On Oct. 28, I wrote about Furman’s success in combating COVID-19 this fall. In particular, I attributed that success to the virtue of our student body and the surprising extent to which Furman students had moderated their behavior to new circumstances and consequently kept our campus’ positivity rate low. Three days later, on Oct. 31, approximately 100 of my peers attempted to prove me wrong. As the administration informed our community in a campus wide email on Nov. 4, “a significant number of juniors and seniors participated” in “a ‘pub crawl’ event that was open to the public.”
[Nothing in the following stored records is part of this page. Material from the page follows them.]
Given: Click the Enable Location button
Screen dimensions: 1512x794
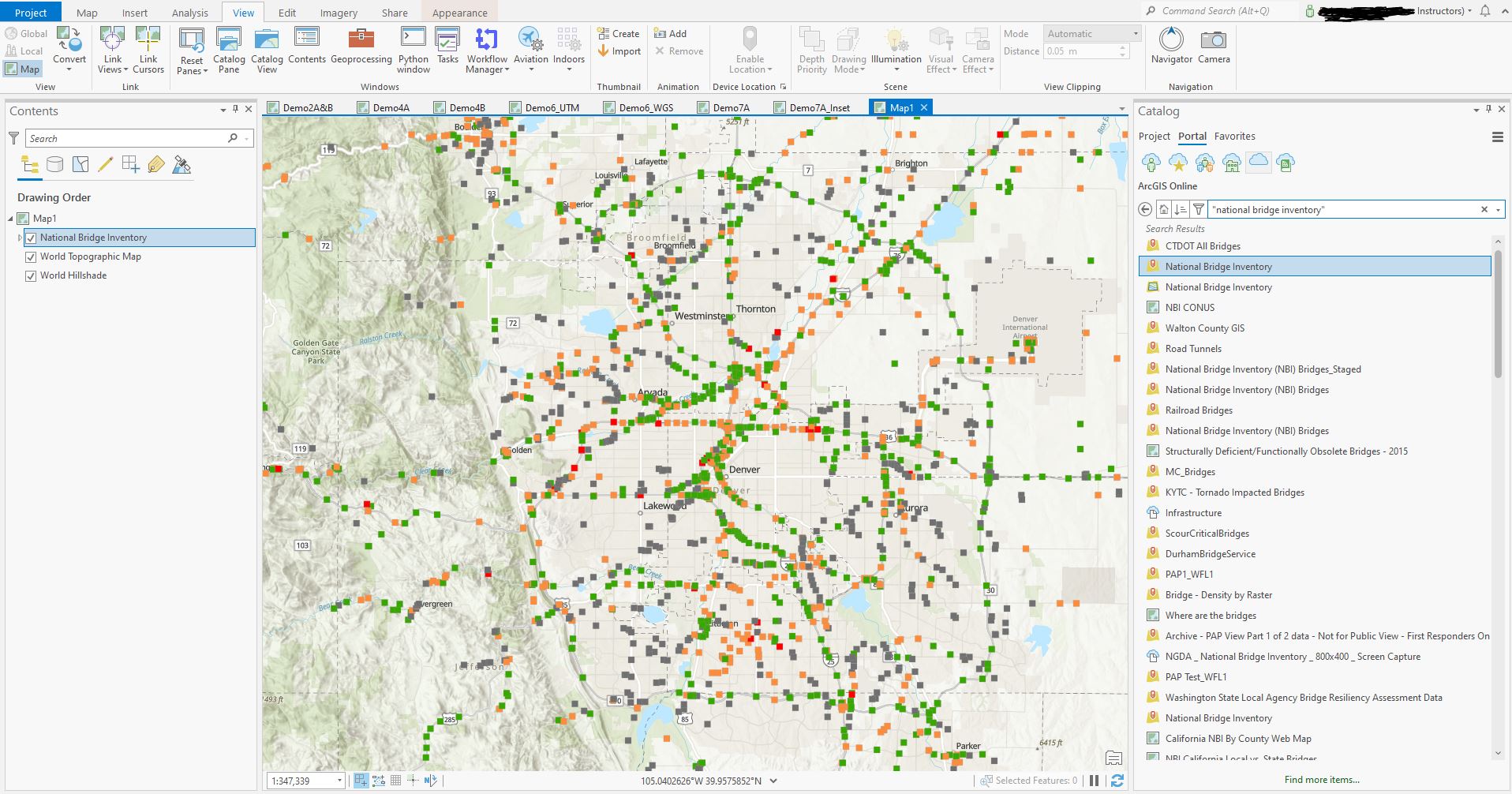Looking at the screenshot, I should 749,49.
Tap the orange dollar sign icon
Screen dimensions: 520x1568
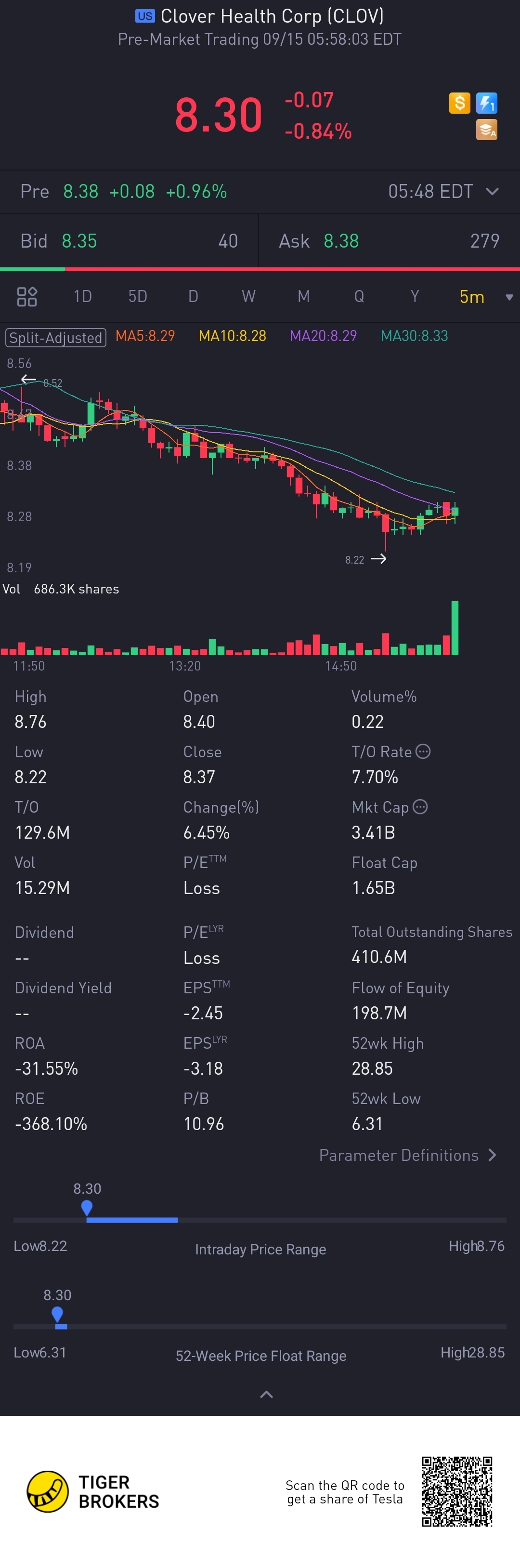click(459, 103)
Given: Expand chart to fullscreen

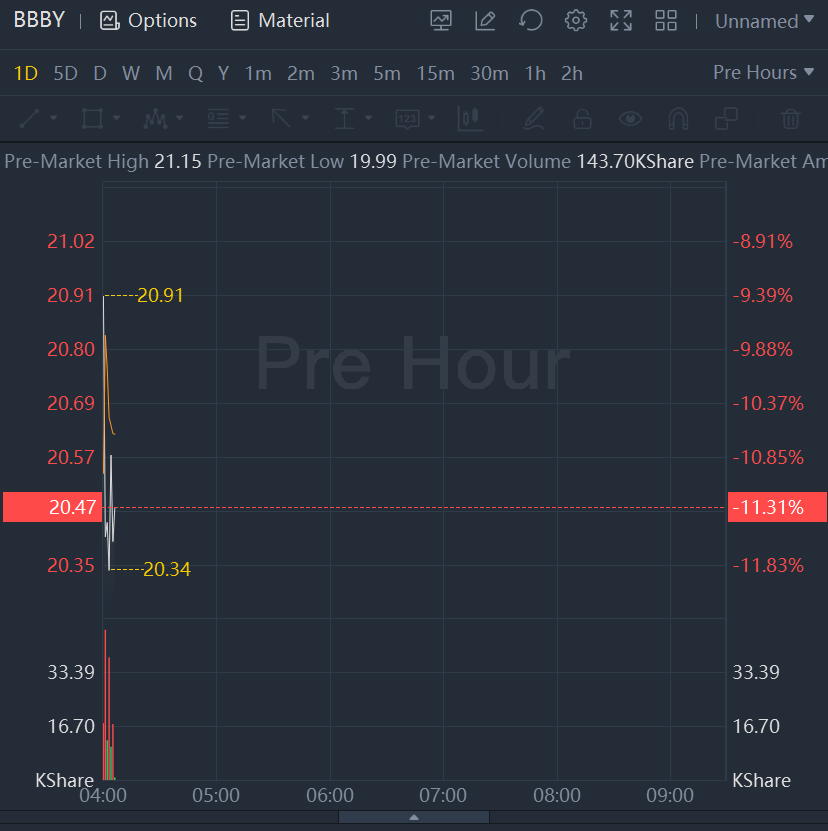Looking at the screenshot, I should 621,21.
In response, it would be reasonable to criticize those students for making poor decisions that put our community at risk. It would also be warranted to issue an “I told you so” to the administration. Since more than 50 students gathered off campus at the former Kappa Alpha fraternity house over the weekend of Aug. 22—leading to Furman’s first and perhaps only significant COVID-19 outbreak this fall—many students, myself included, have been calling for the administration to create real outlets for social life on campus.
It seems best to refrain from making either of those criticisms for two reasons. First, I believe my original point stands. Broadly speaking, Furman students have shown themselves to be considerate, caring and responsible members of our community within the context of COVID-19. Although most students are not following the Paladin Promise to a tee, they are being reasonable and avoiding “pub crawls” in packed bars downtown. That merits praise, not criticism. In the Nicomachean Ethics, Aristotle writes that virtuous people are laws unto themselves. What he means is that to the extent that people are virtuous they are not in need of rules to modify their behavior. In my view, the large majority of Furman students fall under that virtuous category when it comes to COVID-19. Consequently, it would be wrong to crack down on reasonable Furman students because of the foolish actions of a few.
Secondly, and perhaps more importantly, it is evident that framing our campus’ response to COVID-19 as a struggle between irresponsible students and an overbearing administration does not reflect reality and is counterproductive. It does not reflect reality because most students are not, in fact, irresponsible. It is counterproductive because it epitomizes a broader mistake that we make far too often in our contemporary moment: the tendency to misunderstand freedom.
In the context of COVID-19 on campus, this misinterpretation of what freedom really means has dire consequences and often manifests itself in social stratification between students who believe that rules are too strict and should be disobeyed and students who believe that the rules should be enforced. Simply put, social conflict on campus can be boiled down to an argument between those who claim the mantle of freedom to do as they please and those who believe such freedom is dangerous and needs to be taken away.
From another perspective, these are simply two sides of the same coin. True freedom—that is, the sort of freedom we should be learning to exercise at a liberal arts school like Furman—amounts to living virtuously and making responsible decisions that minimize the risk for disease transmission while fulfilling our need to socialize, connect, learn and grow. In this sense, true freedom is free from both the desires that drive students to Halloween pub crawls at bars downtown and the overly restrictive rules that continue to exist on campus.
The good news is that many Furman students are already exhibiting such freedom. As we approach winter break and the spring semester, however, there will be more temptations than ever to abandon that freedom in exchange for the distorted understanding of doing as one pleases and rebelling against the Paladin Promise or doubling down on the rules. Moving forward, then, it would be worthwhile for administrators and students alike to remember that version of true freedom and ask how we might make decisions that advance it, both on a policy and a personal level. Otherwise, our campus risks spiraling into a situation in which students oscillate between obedience and disobedience rather than ever achieving some version of prudent self control.